[[ Source material, beginning ]]
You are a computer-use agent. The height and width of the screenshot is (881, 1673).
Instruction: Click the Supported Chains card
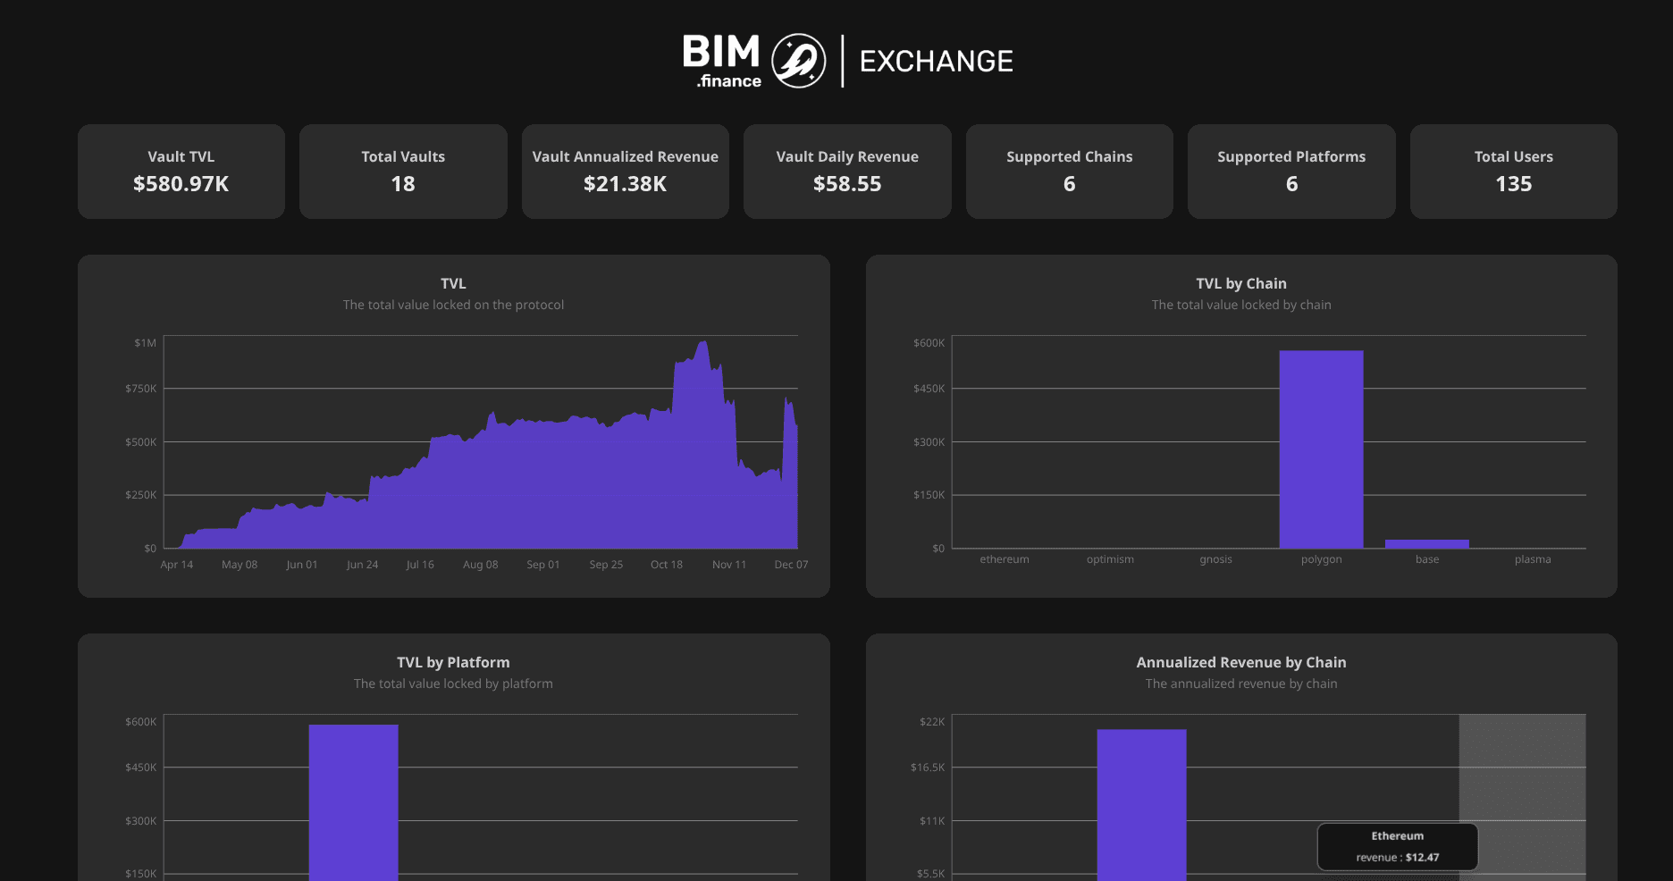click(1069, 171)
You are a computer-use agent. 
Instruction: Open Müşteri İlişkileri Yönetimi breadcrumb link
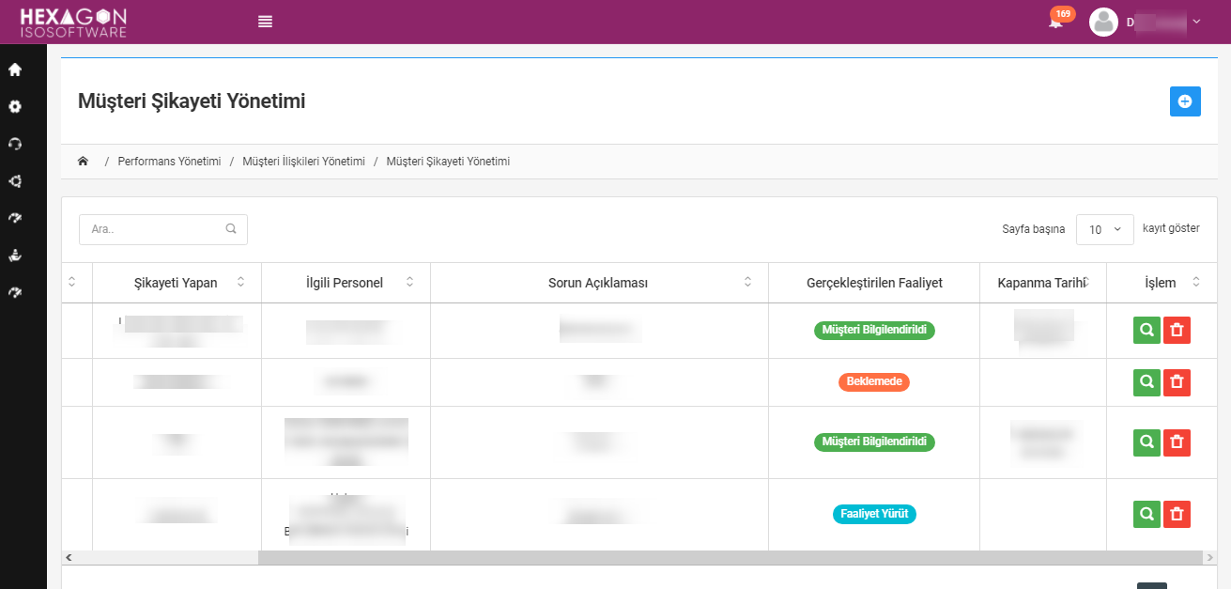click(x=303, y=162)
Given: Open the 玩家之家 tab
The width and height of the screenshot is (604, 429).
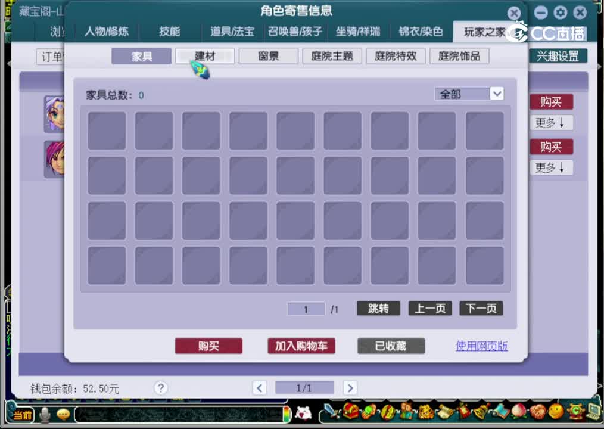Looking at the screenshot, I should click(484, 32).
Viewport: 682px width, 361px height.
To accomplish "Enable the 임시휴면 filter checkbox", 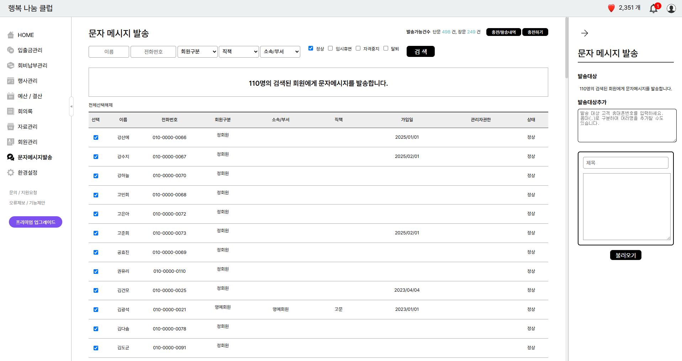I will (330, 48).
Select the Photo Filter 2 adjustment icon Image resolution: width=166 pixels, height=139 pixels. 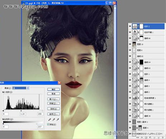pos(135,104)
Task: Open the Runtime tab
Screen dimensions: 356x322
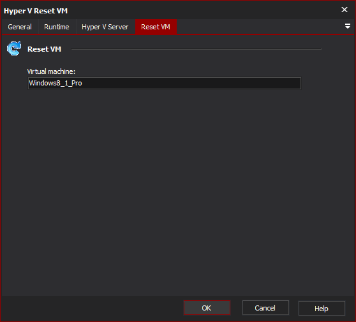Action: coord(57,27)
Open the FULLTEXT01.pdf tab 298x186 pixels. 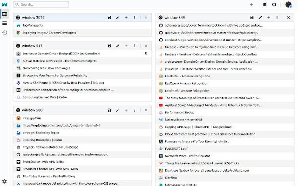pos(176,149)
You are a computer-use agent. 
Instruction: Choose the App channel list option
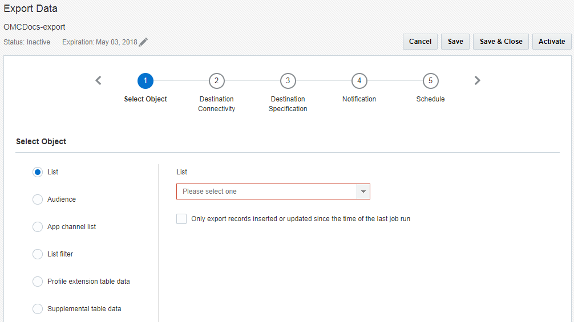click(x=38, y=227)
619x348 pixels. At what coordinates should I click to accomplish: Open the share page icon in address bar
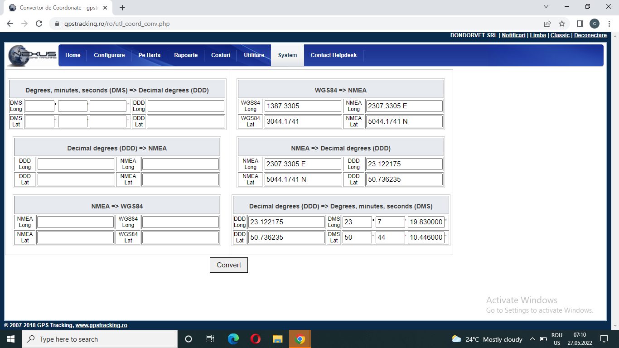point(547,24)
[[ Source material, end ]]
[[ Source material, beginning ]]
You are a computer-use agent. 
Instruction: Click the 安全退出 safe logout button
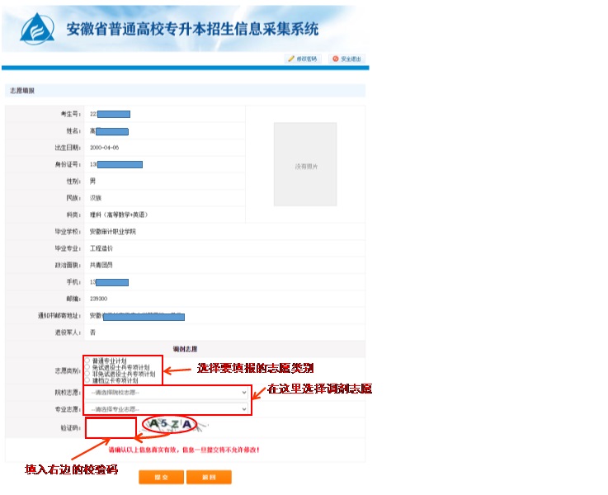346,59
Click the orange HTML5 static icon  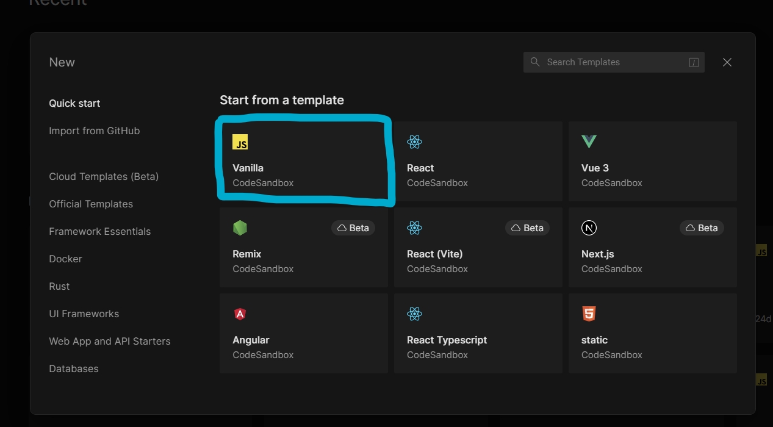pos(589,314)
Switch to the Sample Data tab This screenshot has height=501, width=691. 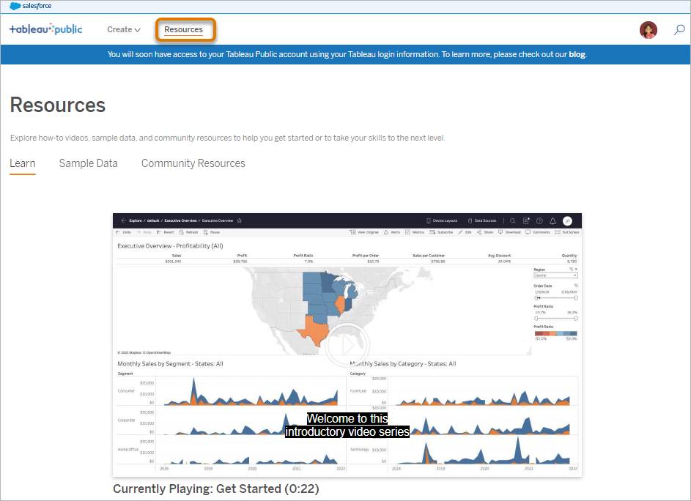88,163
[[ Source material, end ]]
Directions for this task
Give again the lines of the listing above that run from the one with "You are a computer-use agent. The" up to and including the one with "Given: Open the 玩家之家 tab". Keep them exact and omit the pictures.

Problem solution
You are a computer-use agent. The height and width of the screenshot is (881, 1673).
Instruction: Click the Supported Chains card
click(1069, 171)
You are a computer-use agent. 
Instruction: Open Müşteri İlişkileri Yönetimi breadcrumb link
click(x=303, y=162)
Given: Open the 玩家之家 tab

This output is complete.